• WORK ORDER: Reproduce, word for word, everything in the crawfish spread thread below from "I've never tried" down to "for the post!".

• EXERCISE PASSAGE:

········

# Crawfish Spread



## Cajun Cook (Oct 21, 2007)

Craw_fish_ Spread​ 





Makes Approximately 2½ Cups​"This is what we usually do with any leftover crawfish after we have a boil. The recipe is actually more Creole than Cajun but, *mais yeah sha*, it is soooooo good! If are not able to get crawfish where you live, this recipe works very well with shrimp as well."​*Ingredients:*​
½ Cup butter​
½ Cup onion, finely diced​
½ Cup of celery, finely diced​
½ Cup of green bell pepper, finely diced​
1 Tablespoon of paprika​
½ Teaspoon of cayenne pepper​
1 Teaspoon of garlic powder​
3 Tablespoons of white wine​
1 Tablespoon of sherry​
1½ Tablespoons of clam juice or seafood stock​
1 Pound of cream cheese, cubed​
1 Pound of crawfish tails, coarsely chopped​
½ Teaspoon of salt ​
½ Cup of green onion tops, chopped ​
½ Cup of fresh parsley, chopped ​
*Directions:*

Melt butter over medium high heat in a 2-quart sauce pan. Add the onion, celery, and bell pepper. Sauté until the veggies until they begin to soften but not brown. Add the paprika, cayenne, and garlic powder, stir well. Stir in the white wine, sherry, and clam juice (or seafood stock) and mix well. Reduce the heat to a medium simmer. Add the cream cheese, three chunks at a time. Stir until the cream cheese has melted and then add three more and repeat until all the cream cheese is all used. The spread should have a semi-thick, porridge like consistency at this point. Add the crawfish tails and stir. Allow to simmer for 5 minutes to get the crawfish hot. Remove from heat and add the salt, green onion tops, and parsley and mix to incorporate. Serve warm with crackers or slices of toasted French bread. I usually brush slices of french bread with fruity olive oil and then toast them in the oven face down at 400 degree until golden brown.​


----------



## lpb (Oct 22, 2007)

*looks delicious!!*

I've never tried to make any kind of crawfish, shrimp or crab dip before so I think I will start here!  That picture is too good to pass up!  We usually eat our dips with just plain crackers, but the bread looks delicious!  Thanks for the post!

lpb


----------



## Loprraine (Oct 22, 2007)

I don't get much crawfish up here, but a good friend in the States has them on his menu.  Copied and printed in case he has leftovers next time I"m there!!! thank you!


----------



## Cajun Cook (Oct 22, 2007)

Hope y'all like it.


----------

········

• INFORMATION PROVIDED:
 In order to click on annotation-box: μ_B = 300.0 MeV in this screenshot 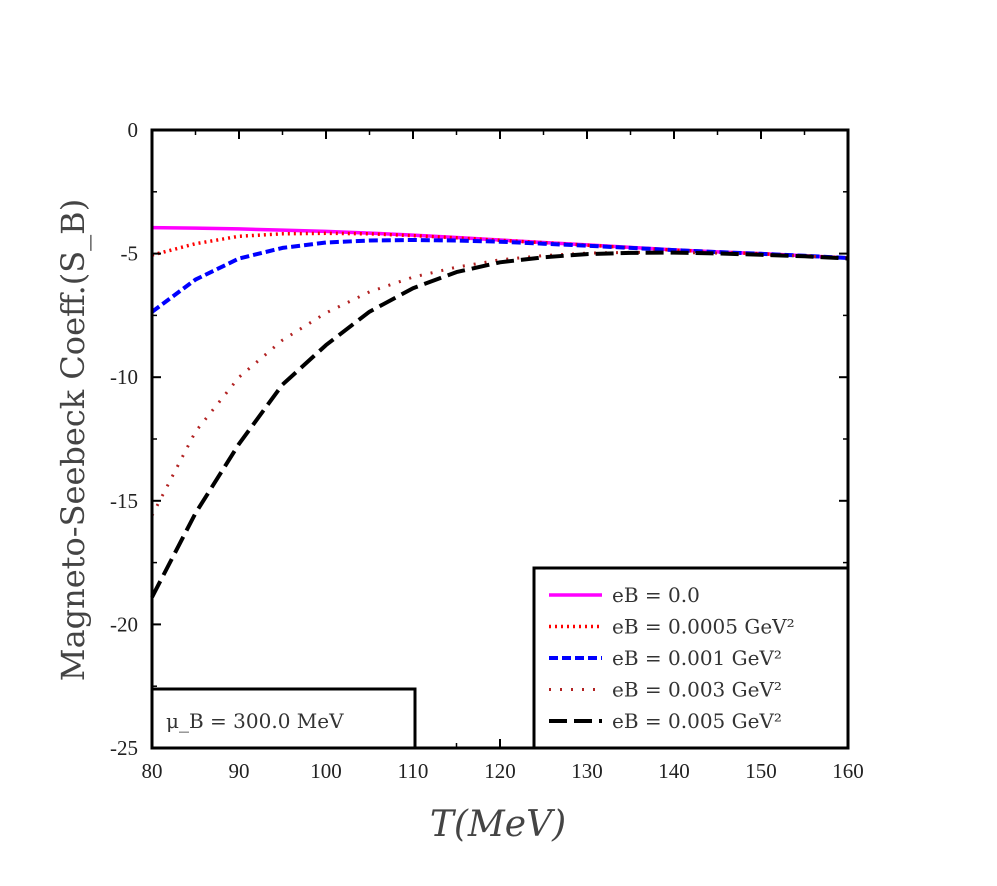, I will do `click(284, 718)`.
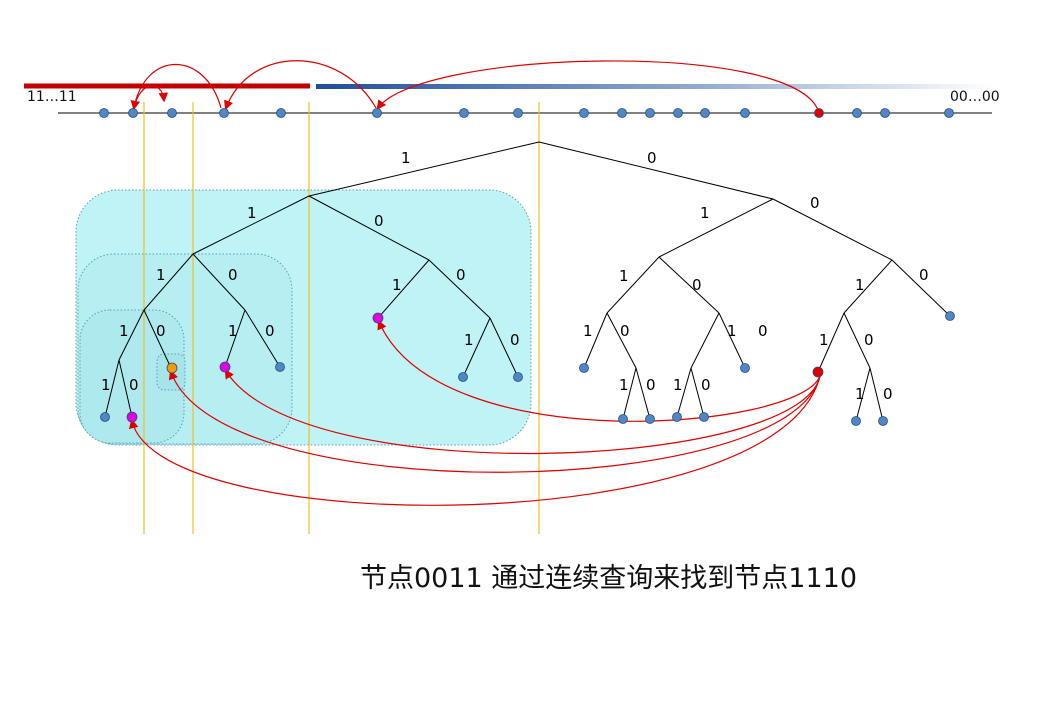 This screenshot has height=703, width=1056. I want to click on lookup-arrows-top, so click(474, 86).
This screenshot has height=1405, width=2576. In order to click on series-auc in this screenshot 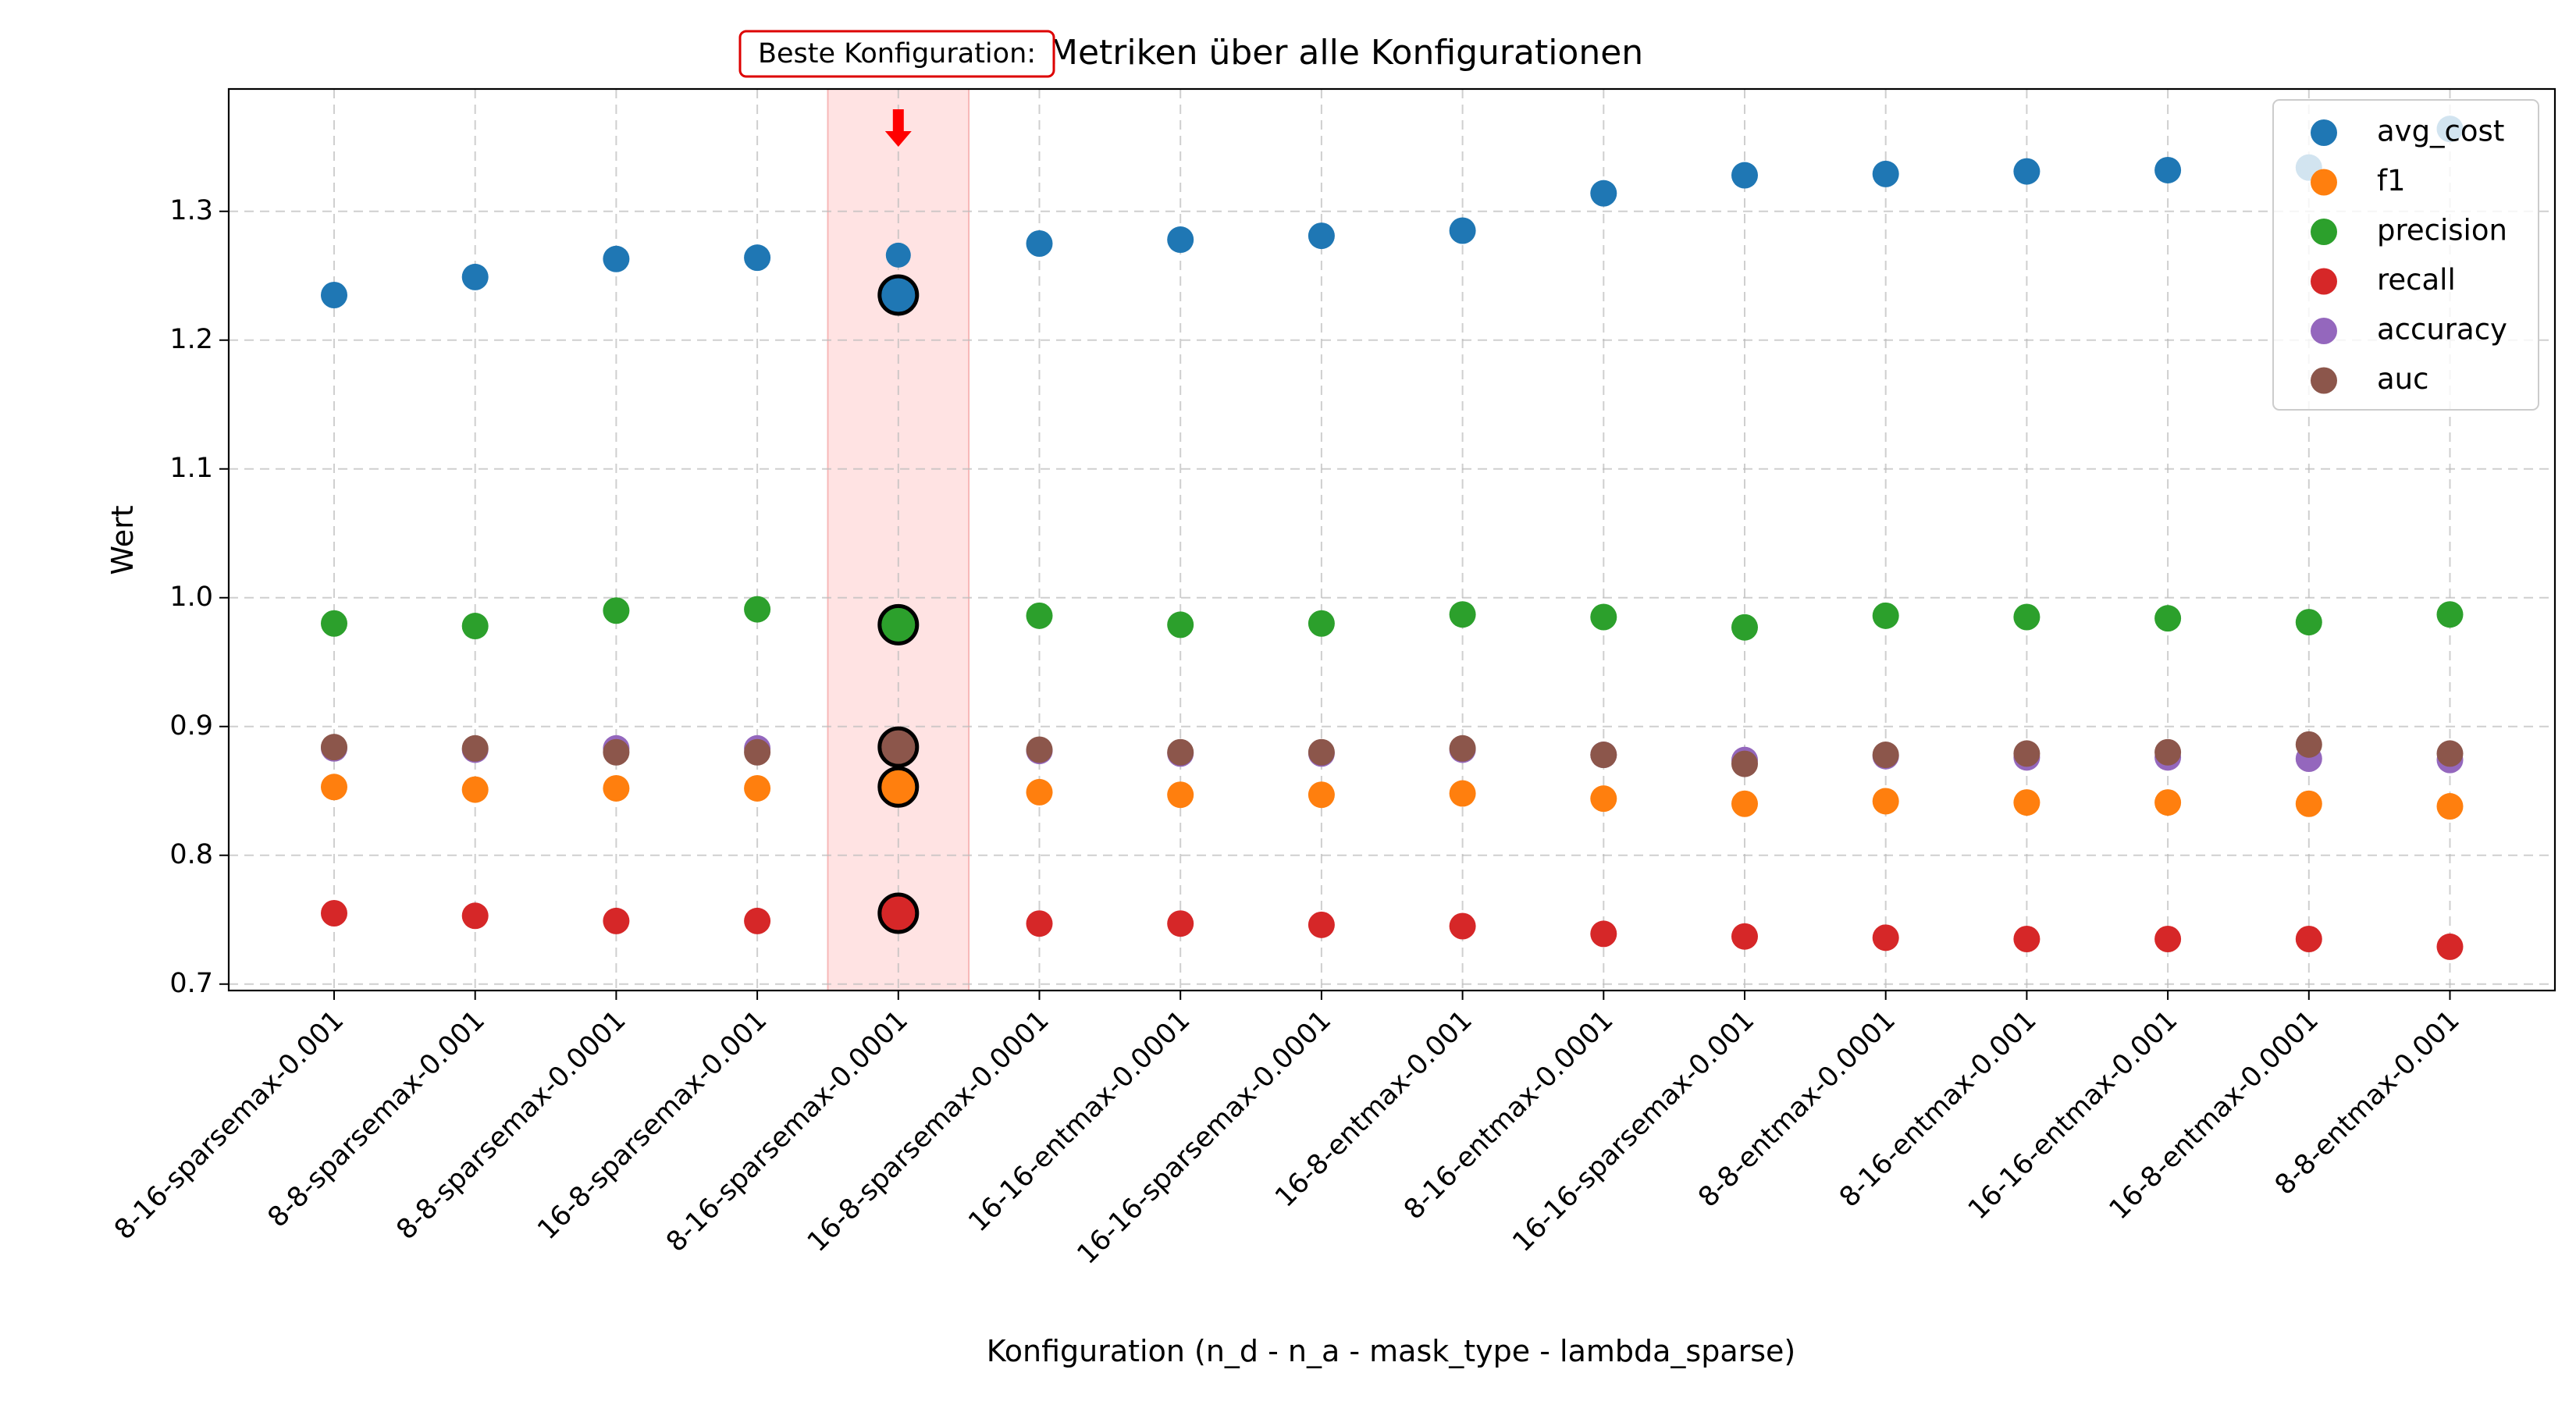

········

• REPLY TO THE TASK:
I've never tried to make any kind of crawfish, shrimp or crab dip before so I think I will start here!  That picture is too good to pass up!  We usually eat our dips with just plain crackers, but the bread looks delicious!  Thanks for the post!